### Problem to solve
Return all lines below containing the word "settings".

*-*-*

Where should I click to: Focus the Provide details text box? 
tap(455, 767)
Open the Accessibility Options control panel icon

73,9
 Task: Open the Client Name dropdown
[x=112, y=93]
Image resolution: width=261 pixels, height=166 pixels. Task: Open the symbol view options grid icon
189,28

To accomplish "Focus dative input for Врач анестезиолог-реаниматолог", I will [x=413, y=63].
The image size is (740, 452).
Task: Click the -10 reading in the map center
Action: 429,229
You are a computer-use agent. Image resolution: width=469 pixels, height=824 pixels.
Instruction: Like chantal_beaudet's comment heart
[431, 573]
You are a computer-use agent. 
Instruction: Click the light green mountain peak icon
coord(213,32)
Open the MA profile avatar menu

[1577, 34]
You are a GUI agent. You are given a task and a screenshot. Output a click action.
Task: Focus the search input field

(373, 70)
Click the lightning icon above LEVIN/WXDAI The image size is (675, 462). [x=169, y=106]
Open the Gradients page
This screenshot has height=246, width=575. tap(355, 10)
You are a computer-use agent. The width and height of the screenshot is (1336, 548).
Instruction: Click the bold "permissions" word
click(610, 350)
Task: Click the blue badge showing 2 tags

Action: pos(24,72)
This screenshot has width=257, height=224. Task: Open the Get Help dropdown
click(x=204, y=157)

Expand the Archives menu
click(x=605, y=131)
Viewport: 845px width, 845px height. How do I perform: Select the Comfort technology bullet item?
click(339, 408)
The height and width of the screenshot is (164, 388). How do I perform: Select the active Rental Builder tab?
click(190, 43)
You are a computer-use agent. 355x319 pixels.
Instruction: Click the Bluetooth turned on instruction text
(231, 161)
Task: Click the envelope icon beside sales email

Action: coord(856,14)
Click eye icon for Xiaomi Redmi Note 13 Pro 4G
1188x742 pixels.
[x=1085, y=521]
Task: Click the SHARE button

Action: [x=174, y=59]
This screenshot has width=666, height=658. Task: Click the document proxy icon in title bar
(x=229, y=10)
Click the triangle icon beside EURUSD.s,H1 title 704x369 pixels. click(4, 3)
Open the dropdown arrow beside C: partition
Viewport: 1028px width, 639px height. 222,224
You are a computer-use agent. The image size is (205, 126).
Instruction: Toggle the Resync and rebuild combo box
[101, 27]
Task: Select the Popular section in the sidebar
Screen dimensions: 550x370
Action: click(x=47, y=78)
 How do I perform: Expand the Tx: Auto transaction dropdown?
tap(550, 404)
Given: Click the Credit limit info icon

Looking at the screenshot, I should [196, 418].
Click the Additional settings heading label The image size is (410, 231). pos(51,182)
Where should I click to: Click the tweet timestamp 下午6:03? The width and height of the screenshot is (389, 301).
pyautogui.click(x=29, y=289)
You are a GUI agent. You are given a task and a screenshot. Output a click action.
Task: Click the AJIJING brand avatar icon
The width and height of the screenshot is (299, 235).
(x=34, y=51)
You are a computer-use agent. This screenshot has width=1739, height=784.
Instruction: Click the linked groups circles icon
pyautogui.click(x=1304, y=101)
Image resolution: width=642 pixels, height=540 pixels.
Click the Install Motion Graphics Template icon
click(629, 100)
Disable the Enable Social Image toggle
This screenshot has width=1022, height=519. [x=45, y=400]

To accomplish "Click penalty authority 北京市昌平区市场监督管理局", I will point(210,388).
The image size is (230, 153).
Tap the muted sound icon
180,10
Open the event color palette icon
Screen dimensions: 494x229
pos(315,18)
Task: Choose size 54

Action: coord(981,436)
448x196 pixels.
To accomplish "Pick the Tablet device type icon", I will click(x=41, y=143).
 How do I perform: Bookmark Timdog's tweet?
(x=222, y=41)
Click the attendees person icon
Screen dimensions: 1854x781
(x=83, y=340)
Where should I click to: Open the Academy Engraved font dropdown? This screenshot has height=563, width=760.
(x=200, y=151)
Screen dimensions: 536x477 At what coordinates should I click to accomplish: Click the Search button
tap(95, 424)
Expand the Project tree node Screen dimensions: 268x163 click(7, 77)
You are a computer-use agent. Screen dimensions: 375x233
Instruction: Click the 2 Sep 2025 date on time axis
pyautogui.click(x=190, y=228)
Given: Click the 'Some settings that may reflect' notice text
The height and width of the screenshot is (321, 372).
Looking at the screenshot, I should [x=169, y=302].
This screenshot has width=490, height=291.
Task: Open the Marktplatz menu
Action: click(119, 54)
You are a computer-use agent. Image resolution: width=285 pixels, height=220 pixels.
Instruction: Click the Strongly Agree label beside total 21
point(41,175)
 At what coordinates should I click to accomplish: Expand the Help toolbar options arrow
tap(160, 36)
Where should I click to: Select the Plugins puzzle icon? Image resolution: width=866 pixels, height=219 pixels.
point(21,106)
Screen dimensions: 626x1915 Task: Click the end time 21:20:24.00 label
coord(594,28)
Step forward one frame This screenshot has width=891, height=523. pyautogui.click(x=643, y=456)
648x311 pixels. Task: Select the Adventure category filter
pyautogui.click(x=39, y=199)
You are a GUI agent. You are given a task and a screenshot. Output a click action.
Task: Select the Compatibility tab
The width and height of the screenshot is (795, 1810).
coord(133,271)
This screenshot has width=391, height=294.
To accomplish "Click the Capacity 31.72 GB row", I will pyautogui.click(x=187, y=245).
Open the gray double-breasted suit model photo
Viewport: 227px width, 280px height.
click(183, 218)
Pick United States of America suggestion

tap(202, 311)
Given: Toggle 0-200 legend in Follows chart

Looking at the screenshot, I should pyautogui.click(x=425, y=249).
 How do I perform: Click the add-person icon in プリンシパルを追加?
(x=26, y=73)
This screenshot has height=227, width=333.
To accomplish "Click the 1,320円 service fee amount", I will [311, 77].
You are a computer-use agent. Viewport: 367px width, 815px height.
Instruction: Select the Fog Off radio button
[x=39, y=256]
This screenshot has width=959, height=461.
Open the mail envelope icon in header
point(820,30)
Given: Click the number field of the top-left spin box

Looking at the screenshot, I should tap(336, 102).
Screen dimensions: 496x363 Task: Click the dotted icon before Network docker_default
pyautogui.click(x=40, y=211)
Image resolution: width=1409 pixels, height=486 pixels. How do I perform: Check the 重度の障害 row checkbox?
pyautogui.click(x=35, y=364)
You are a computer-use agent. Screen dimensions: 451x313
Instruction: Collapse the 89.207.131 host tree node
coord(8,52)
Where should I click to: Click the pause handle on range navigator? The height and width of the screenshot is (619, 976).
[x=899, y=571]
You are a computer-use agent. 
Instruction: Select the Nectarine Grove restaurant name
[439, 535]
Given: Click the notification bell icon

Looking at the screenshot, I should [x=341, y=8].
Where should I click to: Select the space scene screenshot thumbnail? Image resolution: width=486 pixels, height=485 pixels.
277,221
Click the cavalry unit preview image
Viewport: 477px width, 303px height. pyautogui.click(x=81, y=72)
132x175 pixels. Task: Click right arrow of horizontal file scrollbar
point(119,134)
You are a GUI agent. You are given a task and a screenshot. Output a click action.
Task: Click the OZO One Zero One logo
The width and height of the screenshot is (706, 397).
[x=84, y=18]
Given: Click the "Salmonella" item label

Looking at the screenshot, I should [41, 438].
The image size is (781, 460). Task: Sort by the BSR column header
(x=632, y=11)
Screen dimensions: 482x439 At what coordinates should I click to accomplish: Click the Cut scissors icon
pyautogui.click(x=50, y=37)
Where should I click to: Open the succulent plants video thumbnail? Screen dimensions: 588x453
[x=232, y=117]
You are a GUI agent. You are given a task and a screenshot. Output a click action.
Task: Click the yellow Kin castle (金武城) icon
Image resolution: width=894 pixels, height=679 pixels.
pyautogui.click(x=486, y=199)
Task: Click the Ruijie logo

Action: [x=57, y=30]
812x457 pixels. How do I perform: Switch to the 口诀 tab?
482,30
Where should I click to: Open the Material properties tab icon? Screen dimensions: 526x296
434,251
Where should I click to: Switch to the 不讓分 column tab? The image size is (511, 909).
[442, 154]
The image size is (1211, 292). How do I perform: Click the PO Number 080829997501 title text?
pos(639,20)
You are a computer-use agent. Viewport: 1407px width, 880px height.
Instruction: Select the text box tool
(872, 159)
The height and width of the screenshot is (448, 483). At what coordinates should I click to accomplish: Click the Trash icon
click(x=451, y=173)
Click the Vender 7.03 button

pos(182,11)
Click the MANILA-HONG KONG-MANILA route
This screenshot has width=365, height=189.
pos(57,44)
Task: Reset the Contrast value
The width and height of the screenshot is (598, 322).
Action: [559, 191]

*-*-*

### Answer to the problem
Click the Additional settings heading label The image size is (410, 231). pos(51,182)
Given: Click the 'Some settings that may reflect' notice text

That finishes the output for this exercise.